Records from a dataset:
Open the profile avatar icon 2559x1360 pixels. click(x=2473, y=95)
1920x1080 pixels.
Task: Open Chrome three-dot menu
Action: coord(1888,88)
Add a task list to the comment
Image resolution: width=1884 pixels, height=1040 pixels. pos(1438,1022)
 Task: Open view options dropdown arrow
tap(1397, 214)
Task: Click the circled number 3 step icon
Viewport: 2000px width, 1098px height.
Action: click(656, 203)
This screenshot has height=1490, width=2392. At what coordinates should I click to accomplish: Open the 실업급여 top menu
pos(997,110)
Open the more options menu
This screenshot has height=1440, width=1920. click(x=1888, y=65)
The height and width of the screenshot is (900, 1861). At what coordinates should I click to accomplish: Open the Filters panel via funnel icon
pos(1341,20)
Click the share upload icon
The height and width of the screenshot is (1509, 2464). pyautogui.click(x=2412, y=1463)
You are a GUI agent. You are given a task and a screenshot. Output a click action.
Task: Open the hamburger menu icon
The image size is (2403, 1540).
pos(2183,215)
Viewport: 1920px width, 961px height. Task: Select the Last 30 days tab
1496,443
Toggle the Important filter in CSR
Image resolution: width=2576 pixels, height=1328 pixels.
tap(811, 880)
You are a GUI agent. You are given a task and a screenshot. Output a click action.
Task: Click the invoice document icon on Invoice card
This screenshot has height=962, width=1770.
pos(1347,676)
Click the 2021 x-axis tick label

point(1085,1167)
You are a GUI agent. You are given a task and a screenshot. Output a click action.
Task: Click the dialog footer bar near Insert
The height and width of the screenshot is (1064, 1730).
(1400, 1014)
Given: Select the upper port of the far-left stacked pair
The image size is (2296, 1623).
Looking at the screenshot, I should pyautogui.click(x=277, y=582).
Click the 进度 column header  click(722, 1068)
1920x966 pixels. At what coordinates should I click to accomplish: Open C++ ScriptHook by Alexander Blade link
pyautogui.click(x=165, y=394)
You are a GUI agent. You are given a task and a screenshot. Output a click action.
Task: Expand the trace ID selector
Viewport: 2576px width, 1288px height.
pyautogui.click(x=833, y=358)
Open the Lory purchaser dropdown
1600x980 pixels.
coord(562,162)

Exercise objective: Give an exact reproduction of the lines from the one with "Open the Lory purchaser dropdown" to the final line of the entries, including both.

Solution to the problem:
Open the Lory purchaser dropdown
1600x980 pixels.
coord(562,162)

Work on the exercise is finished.